===== SUPPLIED MATERIAL =====
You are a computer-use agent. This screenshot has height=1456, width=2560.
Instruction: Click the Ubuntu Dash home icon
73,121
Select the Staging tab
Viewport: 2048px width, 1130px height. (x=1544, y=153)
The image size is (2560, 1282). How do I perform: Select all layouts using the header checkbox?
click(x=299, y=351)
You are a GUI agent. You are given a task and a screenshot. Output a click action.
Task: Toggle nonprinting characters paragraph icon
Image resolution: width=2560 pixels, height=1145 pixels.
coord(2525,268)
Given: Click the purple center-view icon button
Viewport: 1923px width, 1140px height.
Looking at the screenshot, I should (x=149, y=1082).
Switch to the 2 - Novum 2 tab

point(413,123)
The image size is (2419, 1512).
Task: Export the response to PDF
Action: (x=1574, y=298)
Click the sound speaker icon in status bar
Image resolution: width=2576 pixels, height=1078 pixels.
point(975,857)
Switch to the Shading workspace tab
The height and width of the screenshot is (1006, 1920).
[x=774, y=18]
=====
> [TASK DETAILS]: Retype the records exactly.

> [RESPONSE BELOW]:
You are a computer-use agent. This screenshot has height=1456, width=2560.
Instruction: Click the Ubuntu Dash home icon
73,121
Select the Staging tab
Viewport: 2048px width, 1130px height. (x=1544, y=153)
The image size is (2560, 1282). How do I perform: Select all layouts using the header checkbox?
click(x=299, y=351)
You are a GUI agent. You are given a task and a screenshot. Output a click action.
Task: Toggle nonprinting characters paragraph icon
Image resolution: width=2560 pixels, height=1145 pixels.
coord(2525,268)
Given: Click the purple center-view icon button
Viewport: 1923px width, 1140px height.
Looking at the screenshot, I should (x=149, y=1082).
Switch to the 2 - Novum 2 tab

point(413,123)
The image size is (2419, 1512).
Task: Export the response to PDF
Action: (x=1574, y=298)
Click the sound speaker icon in status bar
Image resolution: width=2576 pixels, height=1078 pixels.
point(975,857)
Switch to the Shading workspace tab
The height and width of the screenshot is (1006, 1920).
[x=774, y=18]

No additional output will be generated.